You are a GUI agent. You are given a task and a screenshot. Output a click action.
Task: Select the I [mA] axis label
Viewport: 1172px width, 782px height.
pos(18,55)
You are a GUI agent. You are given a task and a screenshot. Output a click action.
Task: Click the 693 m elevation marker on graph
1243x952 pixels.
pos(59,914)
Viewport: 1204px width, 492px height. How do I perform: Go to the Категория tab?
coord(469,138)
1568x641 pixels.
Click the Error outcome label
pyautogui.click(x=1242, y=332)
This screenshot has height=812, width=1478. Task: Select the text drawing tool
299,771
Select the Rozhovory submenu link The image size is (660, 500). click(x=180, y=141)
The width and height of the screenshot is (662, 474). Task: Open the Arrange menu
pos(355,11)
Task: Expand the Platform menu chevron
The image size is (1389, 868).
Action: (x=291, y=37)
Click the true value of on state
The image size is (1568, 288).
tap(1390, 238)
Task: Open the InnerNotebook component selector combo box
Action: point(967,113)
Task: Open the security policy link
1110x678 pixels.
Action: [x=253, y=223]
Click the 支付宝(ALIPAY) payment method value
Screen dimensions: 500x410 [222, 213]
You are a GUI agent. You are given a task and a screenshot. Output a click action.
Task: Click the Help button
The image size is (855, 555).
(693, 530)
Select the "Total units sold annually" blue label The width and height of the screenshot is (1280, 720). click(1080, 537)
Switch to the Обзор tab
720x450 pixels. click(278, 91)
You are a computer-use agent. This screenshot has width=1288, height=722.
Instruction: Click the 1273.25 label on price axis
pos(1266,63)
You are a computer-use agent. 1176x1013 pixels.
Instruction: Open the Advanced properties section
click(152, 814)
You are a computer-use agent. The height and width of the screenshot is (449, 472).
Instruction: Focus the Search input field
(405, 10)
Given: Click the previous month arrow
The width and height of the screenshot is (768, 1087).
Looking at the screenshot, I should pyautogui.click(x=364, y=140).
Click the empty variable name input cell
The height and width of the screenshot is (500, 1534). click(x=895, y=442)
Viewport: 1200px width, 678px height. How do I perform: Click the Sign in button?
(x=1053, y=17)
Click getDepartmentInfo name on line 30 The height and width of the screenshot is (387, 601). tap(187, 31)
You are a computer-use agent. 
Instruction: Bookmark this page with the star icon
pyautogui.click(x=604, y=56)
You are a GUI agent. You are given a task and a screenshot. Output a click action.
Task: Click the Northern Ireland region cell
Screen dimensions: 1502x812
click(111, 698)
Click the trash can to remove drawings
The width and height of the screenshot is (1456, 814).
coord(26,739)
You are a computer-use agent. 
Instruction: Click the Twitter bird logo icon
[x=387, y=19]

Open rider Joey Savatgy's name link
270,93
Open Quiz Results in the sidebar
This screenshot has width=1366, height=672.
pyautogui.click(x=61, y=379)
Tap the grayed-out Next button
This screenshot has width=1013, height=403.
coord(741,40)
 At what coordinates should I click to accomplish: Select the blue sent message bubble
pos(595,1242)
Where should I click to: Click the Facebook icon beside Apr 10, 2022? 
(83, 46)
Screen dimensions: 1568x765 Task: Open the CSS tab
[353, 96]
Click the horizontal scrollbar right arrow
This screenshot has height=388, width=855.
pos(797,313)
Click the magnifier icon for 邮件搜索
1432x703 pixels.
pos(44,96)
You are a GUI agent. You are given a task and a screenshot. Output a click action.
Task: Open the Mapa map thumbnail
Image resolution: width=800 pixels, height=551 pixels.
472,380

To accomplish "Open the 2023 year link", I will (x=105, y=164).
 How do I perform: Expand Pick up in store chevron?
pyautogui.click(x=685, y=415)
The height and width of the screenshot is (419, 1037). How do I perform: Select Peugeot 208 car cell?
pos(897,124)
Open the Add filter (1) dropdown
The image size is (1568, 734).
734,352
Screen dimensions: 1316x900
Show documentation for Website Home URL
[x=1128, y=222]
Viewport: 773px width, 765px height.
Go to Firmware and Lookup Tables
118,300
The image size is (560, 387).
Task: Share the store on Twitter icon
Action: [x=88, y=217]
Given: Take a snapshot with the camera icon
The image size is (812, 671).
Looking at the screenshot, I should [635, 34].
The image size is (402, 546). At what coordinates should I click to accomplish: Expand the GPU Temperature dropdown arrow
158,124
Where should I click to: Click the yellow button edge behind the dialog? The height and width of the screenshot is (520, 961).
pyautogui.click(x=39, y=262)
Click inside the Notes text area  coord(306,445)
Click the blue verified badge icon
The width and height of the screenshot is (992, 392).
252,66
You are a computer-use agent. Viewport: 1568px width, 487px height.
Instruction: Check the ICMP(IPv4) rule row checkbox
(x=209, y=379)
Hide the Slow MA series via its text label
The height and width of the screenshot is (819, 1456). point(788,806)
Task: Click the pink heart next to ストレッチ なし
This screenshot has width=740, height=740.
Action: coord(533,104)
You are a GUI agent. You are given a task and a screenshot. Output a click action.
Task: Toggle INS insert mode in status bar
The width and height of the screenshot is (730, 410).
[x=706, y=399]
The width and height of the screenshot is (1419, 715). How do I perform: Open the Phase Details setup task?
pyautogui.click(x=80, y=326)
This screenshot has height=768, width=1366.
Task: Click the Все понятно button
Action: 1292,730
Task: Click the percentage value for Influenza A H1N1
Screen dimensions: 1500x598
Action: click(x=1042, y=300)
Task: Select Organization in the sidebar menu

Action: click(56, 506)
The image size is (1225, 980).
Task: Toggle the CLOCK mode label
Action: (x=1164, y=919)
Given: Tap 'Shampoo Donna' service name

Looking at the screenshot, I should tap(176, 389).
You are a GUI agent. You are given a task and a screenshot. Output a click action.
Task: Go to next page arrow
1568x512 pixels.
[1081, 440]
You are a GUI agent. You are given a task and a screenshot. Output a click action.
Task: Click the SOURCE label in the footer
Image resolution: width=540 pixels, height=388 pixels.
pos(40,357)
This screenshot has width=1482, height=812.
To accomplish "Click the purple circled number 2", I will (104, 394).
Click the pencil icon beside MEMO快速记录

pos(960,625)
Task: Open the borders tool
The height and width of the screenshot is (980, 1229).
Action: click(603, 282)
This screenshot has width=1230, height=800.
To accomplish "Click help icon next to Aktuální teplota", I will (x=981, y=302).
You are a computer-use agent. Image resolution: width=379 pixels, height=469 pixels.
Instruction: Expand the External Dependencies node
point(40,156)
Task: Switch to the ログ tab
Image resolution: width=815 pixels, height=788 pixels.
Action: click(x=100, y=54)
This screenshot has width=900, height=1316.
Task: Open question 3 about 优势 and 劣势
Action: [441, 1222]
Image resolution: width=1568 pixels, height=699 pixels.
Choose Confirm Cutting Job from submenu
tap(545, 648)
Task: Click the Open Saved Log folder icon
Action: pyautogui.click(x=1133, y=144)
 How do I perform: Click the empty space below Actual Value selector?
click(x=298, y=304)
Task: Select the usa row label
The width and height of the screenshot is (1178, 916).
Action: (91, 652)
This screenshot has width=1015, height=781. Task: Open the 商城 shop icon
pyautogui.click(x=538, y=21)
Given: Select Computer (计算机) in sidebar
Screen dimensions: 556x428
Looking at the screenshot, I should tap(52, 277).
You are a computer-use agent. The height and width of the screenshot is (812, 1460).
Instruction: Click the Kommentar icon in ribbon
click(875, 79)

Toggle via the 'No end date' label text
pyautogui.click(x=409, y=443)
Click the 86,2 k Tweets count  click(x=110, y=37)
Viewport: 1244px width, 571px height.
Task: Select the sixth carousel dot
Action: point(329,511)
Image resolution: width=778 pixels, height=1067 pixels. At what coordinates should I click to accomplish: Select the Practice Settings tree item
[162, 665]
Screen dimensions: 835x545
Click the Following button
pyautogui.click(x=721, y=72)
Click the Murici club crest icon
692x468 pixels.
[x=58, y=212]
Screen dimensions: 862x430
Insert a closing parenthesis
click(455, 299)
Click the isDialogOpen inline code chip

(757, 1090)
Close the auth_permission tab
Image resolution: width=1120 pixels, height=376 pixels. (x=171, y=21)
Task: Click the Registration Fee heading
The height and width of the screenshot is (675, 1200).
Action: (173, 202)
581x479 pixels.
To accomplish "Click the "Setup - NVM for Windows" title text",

▸ **EXERCISE AIM**:
Beginning at the line above with "This screenshot has width=1015, height=781." and finishing at the line with "is (812, 1460).", return each line exactly and return nothing else.

▸ **EXPECTED OUTPUT**:
This screenshot has width=1015, height=781. Task: Open the 商城 shop icon
pyautogui.click(x=538, y=21)
Given: Select Computer (计算机) in sidebar
Screen dimensions: 556x428
Looking at the screenshot, I should tap(52, 277).
You are a computer-use agent. The height and width of the screenshot is (812, 1460).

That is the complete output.